Rating – Non-domestic rates – Valuation – Bingo hall – Valuation office agency employing valuation scheme for bingo halls based on percentage of fair maintainable trade (FMT) – Appellant club operator “right-sizing” property and proposing alteration to rateable value – Whether departure from valuation scheme justified – Appeal dismissed
The appellant operated a bingo club in a building at 937 Kingsbury Road, Birmingham. In late 2016, following a deterioration in market conditions, the appellant decided to “right-size” the building by reducing the floor area to accommodate a smaller clientele. Accordingly, it agreed to sub-let part of the building to a gym operator, and built an internal wall to divide the building in two.
In March 2017, the appellant made proposals to alter the rateable value of the building in the 2010 list in light of the changes to the building, which had originally been agreed at £179,000. It was common ground that the appellant would not have contemplated reducing the floor area of the club at the antecedent valuation date (AVD) for rating purposes, namely April 2008. The valuation scheme employed by the valuation office agency (VOA) for bingo halls was based on a percentage of the club’s fair maintainable trade (FMT). The respondent valuation officer did not consider the proposals to be well founded.
The appellant appealed to the Valuation Tribunal for England (VTE) which directed that the rating list be altered to show two entries for the building, in place of the previous single entry. The portion occupied by the appellant was entered as “bingo hall and premises” with a rateable value of £161,000, while the remainder (soon to be the gymnasium) was shown as “building under reconstruction” with a rateable value of £0.

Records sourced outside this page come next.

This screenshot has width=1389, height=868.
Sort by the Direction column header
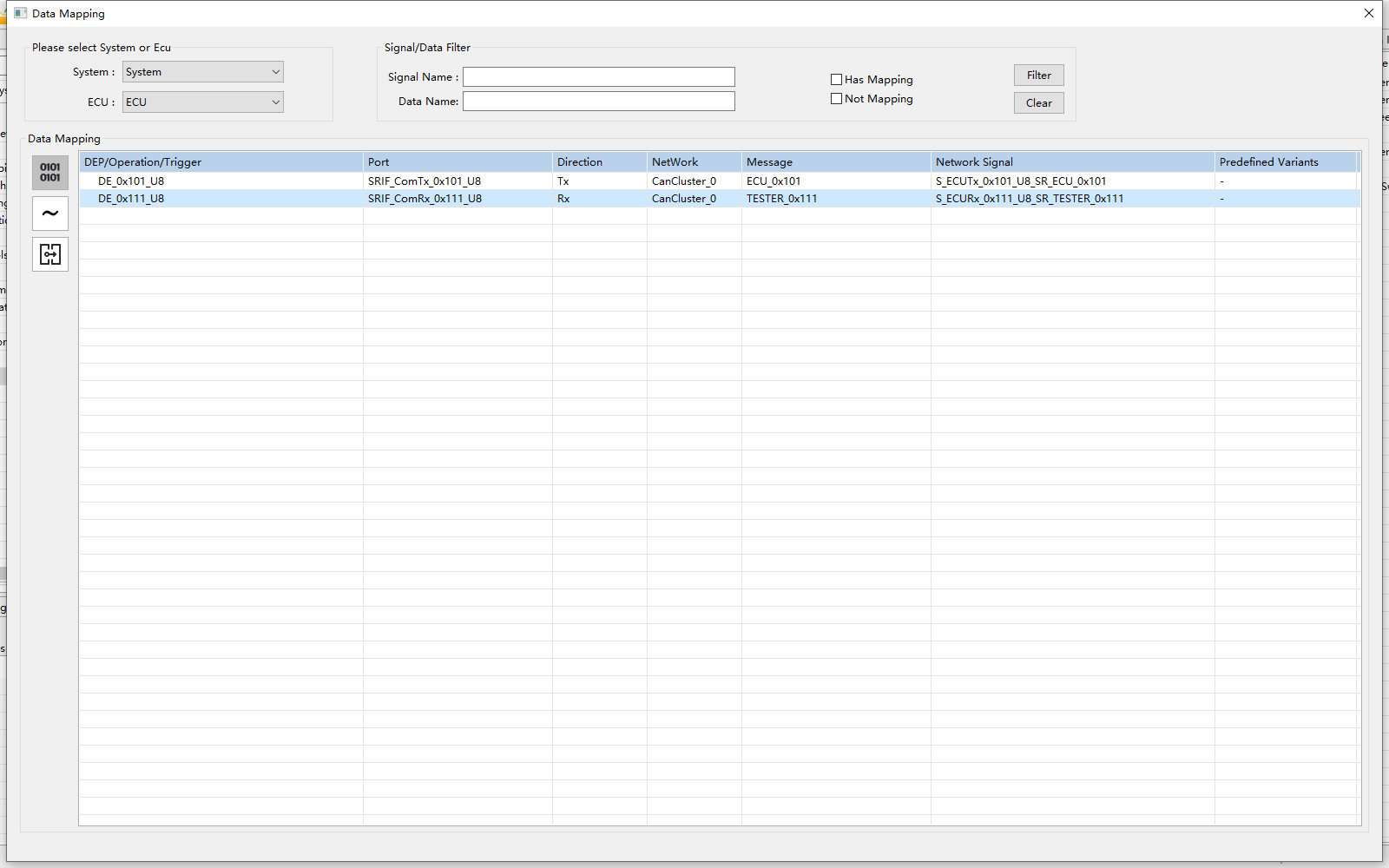pyautogui.click(x=599, y=162)
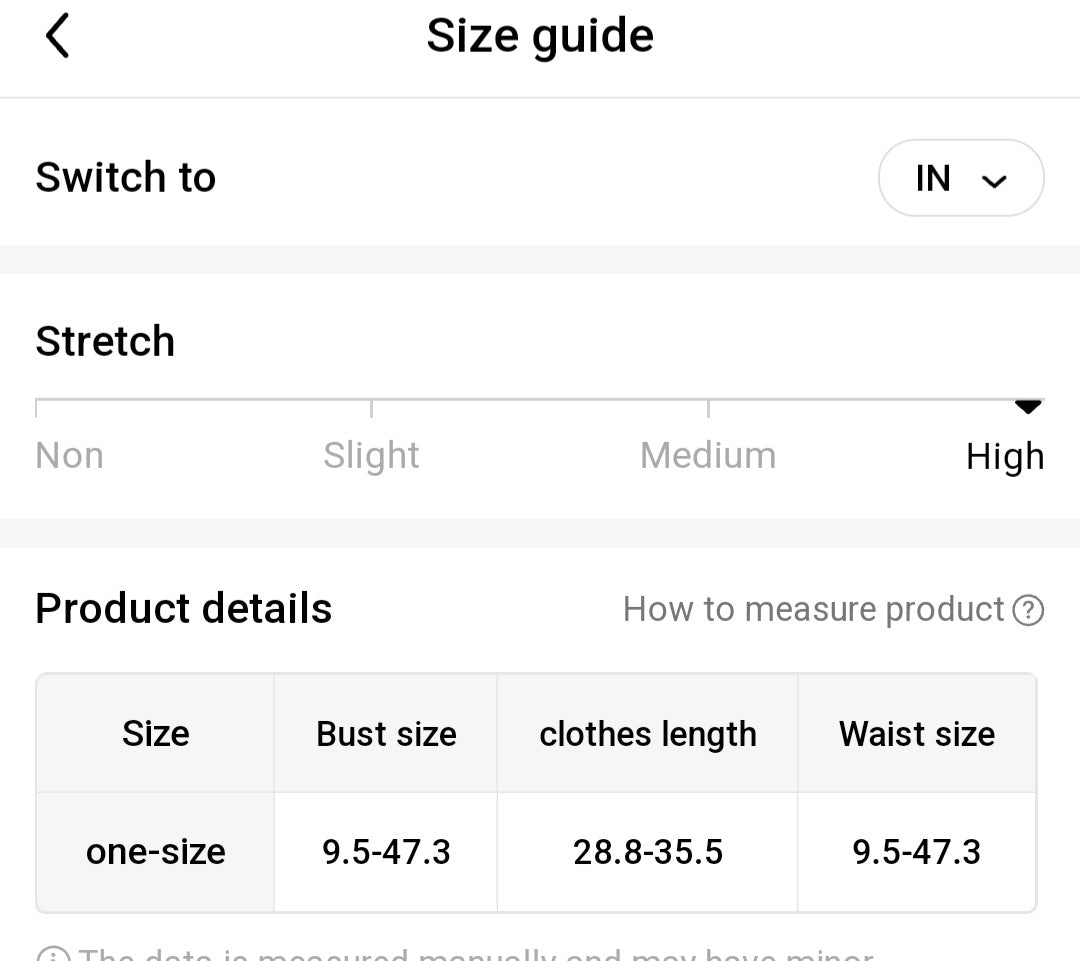Click the Size column header
The height and width of the screenshot is (961, 1080).
pos(156,734)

The VTE did not consider that the rateable value of the bingo hall should be reduced on account of its reduced floor area. Its assessment of £161,000 was instead based on the original figure of £179,000 from which it deducted 10% to reflect disruption while the division works were undertaken. The appellant appealed.
Held: The appeal was dismissed.
(1) The VOA scheme was no more than an approach to valuation which supported but did not trump, the statutory valuation hypothesis. Moreover, the scheme itself made provision for departure from it where its application would be inappropriate. Where every other bingo club in the country had been valued using a certain method, to make no attempt to do so required some more substantial justification than reliance on a single valuer’s judgment.
The VOA’s valuation manual had no statutory authority, and the respondent did not dictate how properties should be valued. Where there was a valuation scheme, ordinarily it ought to be followed, but the valuer could depart from a valuation scheme whenever there was good reason to. In the present case, there was no such reason. The scheme had been adopted in a number of rating lists; and in the 2010 list it had been the basis of at least 300 settlements. No other bingo clubs in the 2010 or 2017 lists had been valued other than in accordance with the scheme. Far from being an approach of last resort, in the case of bingo halls the opposite was the case, especially where the validity of the only alternative method put forward, the comparative method, could not be verified because of the lack of market rental evidence: JD Wetherspoon plc v Day (VO) (2008) RA/11/2005 considered.
(2) The appellant’s proposed valuation method, of applying a pro-rata reduction to a starting value calculated according to the scheme, was fundamentally flawed. The scheme was not based on the size of the property, but on how it would be expected to trade under the management of a notional operator. If a property had a rateable value calculated by reference to trade which showed a comparatively low rate per sq m, it was likely that it was much larger than other properties with a comparable FMT. The implication was that such a property was too large for the level of trade it was able to generate. The commercial expectation was that a similar level of trade could be achieved from smaller premises, because the customer base had shrunk so significantly that the original larger premises were no longer required to accommodate them. The appellant’s approach paid no attention to that expectation. The appellant’s experts both stressed that bingo clubs were valued per sq m by reference to rent, yet rental evidence in this appeal was conspicuous by its absence. In all the circumstances, the appeal was without foundation and had to be dismissed. The VTE’s decision to enter the club into the rating list at £161,000 RV with effect from 28 November 2016 would be confirmed.
Luke Wilcox (instructed by Mills & Reeve LLP) appeared for the appellant; George Mackenzie (instructed by Solicitor for HM Revenue and Customs) appeared for the respondent.